Nach einem norwegischen Frühstück geht es weiter nach Kristiansund. Das wird nochmal eine längere Fahrt. Aber wir werden die ersten kleineren Fähren zwischen Inseln und Landzungen nutzen. Besseres Wetter ist versprochen, es kann nichts mehr schief gehen.
Direkt hinter Grong liegt Bøla. Dort gibt es Jahrtausende alte Felsritzungen. Ein Rentier, eine Skifahrerin und noch andere Tiere. Das Rentier haben wir gefunden, die anderen zu finden ist Übungsaufgabe für zu Hause.
Die liegen neben/an einem kleinen Wasserfall…
Nun geht es weiter durch ruhige norwegische Landschaft.

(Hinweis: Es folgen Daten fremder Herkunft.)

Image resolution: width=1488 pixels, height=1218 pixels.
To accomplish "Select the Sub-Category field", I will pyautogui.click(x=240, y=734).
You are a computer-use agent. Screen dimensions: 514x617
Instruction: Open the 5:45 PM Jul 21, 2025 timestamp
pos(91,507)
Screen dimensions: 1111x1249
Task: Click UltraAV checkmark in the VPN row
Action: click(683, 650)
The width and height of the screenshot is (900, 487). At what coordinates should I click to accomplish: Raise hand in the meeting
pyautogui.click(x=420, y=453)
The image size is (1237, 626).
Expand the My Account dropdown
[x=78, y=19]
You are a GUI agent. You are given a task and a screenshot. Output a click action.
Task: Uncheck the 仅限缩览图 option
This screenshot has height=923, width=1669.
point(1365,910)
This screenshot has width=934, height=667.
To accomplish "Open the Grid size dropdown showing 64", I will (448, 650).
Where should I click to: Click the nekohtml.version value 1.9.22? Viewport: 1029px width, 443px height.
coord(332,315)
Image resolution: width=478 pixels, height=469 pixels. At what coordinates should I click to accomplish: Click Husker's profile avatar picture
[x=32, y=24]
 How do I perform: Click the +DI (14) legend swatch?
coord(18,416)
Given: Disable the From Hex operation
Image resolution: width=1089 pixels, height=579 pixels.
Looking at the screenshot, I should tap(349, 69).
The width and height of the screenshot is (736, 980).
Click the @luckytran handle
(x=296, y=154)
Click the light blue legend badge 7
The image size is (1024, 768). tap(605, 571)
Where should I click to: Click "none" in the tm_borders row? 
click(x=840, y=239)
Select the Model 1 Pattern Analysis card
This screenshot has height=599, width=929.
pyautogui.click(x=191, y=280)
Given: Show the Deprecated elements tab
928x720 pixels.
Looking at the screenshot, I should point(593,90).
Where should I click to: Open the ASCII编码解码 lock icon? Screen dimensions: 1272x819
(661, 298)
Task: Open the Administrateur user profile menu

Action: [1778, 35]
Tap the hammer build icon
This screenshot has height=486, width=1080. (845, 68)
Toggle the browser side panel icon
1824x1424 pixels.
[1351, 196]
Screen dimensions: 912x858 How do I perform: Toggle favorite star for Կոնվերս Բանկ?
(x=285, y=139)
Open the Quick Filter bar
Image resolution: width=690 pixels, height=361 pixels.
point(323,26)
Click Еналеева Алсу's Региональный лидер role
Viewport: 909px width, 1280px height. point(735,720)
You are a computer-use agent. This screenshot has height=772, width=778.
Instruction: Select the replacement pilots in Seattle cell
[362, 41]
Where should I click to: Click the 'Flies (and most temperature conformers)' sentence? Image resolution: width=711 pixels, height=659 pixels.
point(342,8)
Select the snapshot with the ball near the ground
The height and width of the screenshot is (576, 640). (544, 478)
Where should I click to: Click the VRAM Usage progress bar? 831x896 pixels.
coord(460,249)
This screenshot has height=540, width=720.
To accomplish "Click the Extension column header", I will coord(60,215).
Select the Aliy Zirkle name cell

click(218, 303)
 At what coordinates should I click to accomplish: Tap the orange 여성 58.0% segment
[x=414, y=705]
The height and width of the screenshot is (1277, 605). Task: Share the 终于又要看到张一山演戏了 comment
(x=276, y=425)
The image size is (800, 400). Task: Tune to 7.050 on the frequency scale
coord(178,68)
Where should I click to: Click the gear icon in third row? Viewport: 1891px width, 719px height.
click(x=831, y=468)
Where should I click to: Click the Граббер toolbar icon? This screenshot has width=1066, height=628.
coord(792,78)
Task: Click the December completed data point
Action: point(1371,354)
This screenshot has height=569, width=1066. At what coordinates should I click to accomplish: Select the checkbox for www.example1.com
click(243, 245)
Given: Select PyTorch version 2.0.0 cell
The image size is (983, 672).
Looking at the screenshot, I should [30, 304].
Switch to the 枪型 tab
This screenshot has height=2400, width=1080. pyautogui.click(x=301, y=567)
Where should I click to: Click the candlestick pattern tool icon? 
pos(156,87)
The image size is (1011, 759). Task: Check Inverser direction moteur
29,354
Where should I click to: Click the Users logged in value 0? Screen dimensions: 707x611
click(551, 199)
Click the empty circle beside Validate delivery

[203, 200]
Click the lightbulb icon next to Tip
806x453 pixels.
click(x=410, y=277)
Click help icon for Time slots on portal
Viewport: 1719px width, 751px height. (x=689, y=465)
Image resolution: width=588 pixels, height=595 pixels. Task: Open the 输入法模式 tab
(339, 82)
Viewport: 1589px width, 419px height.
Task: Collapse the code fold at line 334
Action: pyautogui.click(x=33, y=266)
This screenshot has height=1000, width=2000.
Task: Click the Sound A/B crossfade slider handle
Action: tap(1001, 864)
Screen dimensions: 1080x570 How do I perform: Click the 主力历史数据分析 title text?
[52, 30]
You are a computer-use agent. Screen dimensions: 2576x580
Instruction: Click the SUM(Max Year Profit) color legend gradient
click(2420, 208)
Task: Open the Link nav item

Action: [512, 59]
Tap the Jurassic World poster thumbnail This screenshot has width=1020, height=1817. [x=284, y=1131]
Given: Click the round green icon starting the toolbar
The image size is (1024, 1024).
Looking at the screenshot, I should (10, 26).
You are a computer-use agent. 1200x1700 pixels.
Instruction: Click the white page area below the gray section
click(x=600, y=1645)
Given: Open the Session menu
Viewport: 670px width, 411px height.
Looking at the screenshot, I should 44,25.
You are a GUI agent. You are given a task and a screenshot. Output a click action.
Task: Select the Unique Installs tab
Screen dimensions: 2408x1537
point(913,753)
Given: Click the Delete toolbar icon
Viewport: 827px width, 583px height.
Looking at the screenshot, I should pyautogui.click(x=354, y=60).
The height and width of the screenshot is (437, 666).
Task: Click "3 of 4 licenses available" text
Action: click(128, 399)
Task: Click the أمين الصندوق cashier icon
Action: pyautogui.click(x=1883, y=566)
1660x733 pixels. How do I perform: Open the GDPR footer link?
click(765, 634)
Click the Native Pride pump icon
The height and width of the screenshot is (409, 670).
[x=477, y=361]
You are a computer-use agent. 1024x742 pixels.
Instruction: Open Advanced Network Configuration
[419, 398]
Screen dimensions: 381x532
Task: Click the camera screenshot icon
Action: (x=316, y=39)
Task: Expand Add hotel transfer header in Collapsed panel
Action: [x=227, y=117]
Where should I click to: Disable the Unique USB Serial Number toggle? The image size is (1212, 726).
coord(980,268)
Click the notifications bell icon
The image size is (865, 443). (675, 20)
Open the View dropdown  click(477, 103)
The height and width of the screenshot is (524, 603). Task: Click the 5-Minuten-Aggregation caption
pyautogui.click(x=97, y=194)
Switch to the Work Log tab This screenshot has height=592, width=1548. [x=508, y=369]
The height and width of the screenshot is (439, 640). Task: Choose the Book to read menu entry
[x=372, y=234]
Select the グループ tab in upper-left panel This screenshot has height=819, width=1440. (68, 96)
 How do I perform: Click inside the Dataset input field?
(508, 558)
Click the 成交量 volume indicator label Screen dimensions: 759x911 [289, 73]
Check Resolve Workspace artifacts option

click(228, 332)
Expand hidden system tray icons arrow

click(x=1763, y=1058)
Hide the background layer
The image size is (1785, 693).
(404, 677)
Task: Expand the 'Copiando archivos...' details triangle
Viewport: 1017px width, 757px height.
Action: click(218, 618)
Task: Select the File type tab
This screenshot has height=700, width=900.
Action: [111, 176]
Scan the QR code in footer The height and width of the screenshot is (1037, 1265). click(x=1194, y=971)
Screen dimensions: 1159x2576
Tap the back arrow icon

Zunächst sind wir noch relativ weit von der Küste weg, so dass wir über weite, sanfte Hügel fahren. Der Himmel wird immer blauer, die Farben beginnen zu leuchten.
Schließlich nähern wir uns wieder der Küste, die Berge werden Steiler, Brücken und Tunnel kommen hinzu und wir fahren mit zwei Fähren.
Auf der ersten Fähre sehen wir eine Gruppe von drei Motorradfahrern. Ich sehe ein Nummernschild aus Dortmund. Sabine beugt sich vor und sagt sie sieht auch eins aus Düsseldorf.
Da hat uns doch vor zwei Tagen hinter Bodø diese Gruppe überholt, bei der auch ein Aachener mitfuhr. Ich hab den noch mit der Lichthupe gegrüßt.
Zwei der weißhaarigen Fahrer 😀️ setzen sich an den Tisch neben uns und ich frage nach, ob einer von ihnen auch aus Aachen kommt. Der schaut mich an, grinst und sagt, er hatte für einen Moment den Eindruck, er wäre geblitzt worden, als ich ihn mit der Lichthupe grüßte.
Wir unterhalten uns noch ein bisschen, sie machen in etwa die gleiche Tour, wie wir.
Schließlich erreichen wir Kristiansund, packen aus und essen etwas. Nach dem langen sitzen im Auto tut ein Spaziergang gut und wir umrunden die Insel Inlandet, die von der Ferienwohnung leicht über eine hohe Brücke erreichbar ist.